Go Back
Vegetarian beef stew in bowl with spoon

Get the Recipe: Vegetarian Beef Stew (Vegan)

This Vegetarian Beef Stew is hearty, rich, and savory. The veggies are soft and tender while the broth is packed with flavor. This Vegan beef stew is just as flavorful as traditional beef stew, but it is made without beef.
4.60 from 10 votes


  • 1 tbsp olive oil
  • 1 yellow onion, diced
  • 1 tbsp minced garlic
  • 4 large carrots, sliced
  • 1 pound potatoes, cubed
  • 4 cups vegetable broth
  • 2 tbsp balsamic vinegar
  • 1 tsp ground thyme
  • 1 tsp ground pepper
  • fresh parsley, to garnish


  • First, dice onion. Add diced onion, minced garlic and olive oil to a Dutch oven or large skillet over medium heat.
  • Cook for 4 to 5 minutes or until onions are tender.
  • Cut up carrots and cube potatoes. Then, add carrots and potatoes to Dutch oven.
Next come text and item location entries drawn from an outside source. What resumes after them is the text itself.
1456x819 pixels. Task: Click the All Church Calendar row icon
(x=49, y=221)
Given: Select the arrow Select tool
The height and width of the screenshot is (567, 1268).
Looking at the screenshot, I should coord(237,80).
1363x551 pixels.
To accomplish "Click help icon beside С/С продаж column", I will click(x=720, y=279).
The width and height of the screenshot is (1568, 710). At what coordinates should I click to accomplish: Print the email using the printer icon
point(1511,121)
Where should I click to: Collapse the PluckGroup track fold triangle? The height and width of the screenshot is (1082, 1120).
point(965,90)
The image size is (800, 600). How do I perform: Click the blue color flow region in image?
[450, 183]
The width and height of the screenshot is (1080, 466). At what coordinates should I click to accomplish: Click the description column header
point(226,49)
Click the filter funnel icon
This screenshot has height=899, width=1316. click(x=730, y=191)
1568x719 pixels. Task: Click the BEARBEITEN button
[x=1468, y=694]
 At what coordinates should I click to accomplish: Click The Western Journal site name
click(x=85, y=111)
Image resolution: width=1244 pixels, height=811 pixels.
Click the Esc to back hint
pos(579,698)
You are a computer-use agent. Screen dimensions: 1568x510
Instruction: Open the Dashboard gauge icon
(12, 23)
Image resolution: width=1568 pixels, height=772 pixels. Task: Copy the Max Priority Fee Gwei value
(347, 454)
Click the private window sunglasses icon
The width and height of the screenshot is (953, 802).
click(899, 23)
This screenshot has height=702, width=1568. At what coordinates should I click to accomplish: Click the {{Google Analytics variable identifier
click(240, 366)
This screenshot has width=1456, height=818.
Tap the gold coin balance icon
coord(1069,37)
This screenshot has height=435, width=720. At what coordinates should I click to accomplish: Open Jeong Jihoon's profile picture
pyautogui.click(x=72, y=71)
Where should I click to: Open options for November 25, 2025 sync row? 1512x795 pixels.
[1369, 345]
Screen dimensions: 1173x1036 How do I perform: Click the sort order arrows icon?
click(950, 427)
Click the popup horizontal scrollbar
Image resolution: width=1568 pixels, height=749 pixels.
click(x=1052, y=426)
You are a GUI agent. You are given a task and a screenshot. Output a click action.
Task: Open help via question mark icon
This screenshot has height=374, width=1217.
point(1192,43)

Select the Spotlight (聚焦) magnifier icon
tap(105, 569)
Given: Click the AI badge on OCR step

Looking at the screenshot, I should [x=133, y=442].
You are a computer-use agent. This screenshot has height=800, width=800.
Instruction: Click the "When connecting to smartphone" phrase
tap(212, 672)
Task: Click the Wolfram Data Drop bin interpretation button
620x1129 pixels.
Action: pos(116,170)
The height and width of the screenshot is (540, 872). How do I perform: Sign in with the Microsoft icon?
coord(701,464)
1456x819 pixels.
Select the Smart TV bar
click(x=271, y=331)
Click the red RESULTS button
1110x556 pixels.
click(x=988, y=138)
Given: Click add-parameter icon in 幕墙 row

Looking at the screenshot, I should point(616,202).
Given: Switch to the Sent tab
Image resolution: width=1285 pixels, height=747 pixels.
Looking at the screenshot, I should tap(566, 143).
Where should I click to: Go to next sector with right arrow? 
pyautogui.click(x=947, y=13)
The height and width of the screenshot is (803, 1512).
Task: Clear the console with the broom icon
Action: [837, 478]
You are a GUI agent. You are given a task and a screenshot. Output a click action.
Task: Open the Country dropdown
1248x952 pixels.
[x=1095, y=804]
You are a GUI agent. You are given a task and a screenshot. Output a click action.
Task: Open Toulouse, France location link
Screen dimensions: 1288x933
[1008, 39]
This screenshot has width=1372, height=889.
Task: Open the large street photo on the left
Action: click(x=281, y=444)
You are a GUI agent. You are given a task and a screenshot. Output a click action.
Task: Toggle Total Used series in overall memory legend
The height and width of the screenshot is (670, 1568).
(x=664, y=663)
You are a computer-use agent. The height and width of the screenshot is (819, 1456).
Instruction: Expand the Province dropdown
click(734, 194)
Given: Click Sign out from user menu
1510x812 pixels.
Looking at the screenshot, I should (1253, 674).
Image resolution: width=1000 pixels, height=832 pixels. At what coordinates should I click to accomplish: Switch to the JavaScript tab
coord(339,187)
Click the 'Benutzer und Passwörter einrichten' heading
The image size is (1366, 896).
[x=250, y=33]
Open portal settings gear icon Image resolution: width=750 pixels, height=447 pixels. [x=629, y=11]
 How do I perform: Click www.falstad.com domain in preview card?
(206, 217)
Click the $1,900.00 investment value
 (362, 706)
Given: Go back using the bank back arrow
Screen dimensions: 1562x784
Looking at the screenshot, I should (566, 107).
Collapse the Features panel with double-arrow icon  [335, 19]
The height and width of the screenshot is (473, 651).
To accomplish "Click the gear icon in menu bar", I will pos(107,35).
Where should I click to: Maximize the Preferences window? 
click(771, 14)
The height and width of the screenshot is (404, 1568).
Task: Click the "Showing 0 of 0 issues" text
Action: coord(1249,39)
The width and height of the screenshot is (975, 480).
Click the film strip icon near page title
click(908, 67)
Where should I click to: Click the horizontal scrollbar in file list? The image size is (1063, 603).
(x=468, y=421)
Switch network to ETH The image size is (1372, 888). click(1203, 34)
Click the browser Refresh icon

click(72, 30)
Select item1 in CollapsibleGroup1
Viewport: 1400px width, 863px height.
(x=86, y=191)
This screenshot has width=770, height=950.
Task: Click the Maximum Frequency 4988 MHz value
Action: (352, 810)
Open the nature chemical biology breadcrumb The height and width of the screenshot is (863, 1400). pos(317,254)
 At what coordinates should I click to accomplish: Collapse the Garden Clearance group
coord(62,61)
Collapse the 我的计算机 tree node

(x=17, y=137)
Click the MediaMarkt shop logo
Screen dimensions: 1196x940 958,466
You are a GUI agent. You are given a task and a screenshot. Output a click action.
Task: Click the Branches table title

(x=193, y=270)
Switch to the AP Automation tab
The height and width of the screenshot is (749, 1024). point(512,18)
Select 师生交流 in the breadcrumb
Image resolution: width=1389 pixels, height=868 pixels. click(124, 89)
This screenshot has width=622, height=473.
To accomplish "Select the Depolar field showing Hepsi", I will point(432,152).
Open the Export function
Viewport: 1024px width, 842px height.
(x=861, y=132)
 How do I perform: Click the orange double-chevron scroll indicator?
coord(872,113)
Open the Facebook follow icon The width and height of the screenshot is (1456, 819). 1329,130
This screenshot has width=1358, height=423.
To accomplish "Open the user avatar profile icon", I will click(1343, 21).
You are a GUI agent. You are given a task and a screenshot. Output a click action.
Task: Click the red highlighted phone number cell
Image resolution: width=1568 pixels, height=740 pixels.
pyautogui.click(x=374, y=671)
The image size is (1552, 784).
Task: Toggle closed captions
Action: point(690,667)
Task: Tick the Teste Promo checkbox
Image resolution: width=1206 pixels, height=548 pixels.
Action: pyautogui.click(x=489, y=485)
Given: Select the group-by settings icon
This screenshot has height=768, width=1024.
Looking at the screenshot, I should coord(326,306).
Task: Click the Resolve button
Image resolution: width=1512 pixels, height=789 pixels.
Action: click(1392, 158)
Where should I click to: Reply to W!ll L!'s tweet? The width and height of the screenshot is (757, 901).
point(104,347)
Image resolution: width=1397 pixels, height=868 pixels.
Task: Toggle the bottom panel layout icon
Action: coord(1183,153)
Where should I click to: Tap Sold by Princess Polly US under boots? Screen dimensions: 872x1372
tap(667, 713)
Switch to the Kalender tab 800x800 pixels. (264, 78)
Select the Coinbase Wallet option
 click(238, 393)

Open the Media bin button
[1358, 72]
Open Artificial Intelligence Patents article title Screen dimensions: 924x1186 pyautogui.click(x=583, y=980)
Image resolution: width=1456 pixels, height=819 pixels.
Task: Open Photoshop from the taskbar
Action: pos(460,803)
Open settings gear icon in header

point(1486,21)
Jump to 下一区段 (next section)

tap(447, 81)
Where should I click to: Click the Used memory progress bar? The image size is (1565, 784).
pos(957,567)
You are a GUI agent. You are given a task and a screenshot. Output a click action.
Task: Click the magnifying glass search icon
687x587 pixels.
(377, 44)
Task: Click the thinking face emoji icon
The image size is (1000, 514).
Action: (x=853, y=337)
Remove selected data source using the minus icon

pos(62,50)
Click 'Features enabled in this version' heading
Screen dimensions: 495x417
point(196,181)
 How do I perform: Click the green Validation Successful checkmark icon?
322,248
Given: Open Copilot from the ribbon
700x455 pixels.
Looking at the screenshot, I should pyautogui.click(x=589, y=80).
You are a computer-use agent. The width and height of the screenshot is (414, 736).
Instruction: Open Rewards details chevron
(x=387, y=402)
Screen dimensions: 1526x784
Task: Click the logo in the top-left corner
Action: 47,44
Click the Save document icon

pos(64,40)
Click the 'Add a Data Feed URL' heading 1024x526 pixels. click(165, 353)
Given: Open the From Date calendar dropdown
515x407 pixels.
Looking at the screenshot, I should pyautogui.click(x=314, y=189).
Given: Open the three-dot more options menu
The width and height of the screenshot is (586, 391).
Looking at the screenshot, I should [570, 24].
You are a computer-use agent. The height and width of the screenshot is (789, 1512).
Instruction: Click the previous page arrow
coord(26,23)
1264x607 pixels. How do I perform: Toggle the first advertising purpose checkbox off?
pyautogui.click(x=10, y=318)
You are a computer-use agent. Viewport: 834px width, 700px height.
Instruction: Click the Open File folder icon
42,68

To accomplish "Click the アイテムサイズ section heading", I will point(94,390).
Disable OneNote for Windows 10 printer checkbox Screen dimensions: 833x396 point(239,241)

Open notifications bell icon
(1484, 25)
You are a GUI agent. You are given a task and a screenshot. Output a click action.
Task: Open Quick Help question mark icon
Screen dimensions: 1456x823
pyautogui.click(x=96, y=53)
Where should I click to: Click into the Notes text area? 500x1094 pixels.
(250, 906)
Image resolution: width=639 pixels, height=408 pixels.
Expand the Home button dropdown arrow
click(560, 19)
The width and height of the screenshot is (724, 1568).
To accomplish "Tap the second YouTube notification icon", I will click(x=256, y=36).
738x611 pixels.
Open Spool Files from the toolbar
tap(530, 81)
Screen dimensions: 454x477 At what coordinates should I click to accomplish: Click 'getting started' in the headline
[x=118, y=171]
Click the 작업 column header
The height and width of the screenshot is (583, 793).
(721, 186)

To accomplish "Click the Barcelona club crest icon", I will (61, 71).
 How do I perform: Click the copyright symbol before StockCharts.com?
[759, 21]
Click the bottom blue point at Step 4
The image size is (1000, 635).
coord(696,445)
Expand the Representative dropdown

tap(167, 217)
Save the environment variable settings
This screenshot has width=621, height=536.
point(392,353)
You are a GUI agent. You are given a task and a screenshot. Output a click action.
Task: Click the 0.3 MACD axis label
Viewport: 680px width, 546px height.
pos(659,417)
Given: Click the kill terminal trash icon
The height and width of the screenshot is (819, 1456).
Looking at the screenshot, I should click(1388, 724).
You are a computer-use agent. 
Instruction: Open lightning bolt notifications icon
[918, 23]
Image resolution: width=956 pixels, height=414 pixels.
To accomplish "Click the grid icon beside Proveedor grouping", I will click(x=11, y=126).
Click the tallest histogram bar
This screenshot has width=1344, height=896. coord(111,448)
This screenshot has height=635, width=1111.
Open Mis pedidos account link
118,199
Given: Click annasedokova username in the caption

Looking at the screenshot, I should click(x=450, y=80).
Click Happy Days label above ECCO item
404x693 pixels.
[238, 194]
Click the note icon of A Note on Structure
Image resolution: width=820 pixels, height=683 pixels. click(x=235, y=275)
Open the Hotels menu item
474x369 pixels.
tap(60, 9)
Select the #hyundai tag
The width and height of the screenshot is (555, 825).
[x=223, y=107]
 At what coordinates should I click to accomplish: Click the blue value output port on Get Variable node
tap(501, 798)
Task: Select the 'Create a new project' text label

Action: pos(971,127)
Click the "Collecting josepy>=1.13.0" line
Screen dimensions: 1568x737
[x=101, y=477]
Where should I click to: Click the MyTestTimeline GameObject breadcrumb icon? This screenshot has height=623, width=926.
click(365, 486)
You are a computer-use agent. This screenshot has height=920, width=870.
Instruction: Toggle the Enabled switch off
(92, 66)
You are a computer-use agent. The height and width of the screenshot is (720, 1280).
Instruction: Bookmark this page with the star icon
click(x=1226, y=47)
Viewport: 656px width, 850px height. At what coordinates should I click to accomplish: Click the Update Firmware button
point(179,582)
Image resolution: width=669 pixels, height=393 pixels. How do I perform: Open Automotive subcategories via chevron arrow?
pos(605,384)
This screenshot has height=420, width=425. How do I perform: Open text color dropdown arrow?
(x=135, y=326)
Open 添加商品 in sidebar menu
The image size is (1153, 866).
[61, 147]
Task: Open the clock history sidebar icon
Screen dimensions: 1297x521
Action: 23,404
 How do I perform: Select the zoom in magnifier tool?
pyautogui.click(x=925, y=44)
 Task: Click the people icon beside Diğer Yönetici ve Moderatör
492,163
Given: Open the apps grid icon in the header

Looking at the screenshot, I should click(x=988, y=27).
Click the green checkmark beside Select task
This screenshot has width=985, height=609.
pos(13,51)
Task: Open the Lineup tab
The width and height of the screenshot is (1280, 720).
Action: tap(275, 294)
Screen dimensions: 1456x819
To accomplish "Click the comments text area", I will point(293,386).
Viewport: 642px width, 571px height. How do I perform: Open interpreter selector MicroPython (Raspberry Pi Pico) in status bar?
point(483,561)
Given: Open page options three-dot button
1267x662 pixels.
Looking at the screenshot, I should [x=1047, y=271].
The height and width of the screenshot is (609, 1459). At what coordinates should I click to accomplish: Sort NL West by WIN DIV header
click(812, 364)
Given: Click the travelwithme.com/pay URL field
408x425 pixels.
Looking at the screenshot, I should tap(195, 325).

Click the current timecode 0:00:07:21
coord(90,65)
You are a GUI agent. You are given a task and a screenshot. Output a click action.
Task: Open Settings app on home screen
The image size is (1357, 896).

Place lid on top.
  • Cook for 5 minutes or until veggies are soft.
  • Add remaining ingredients (except fresh parsley) to the Dutch oven. Place lid on top. Simmer on medium for 15 to 20 minutes or until veggies are fork tender.
  • Finally, remove from heat and ladle stew into bowls. Garnish with fresh parsley.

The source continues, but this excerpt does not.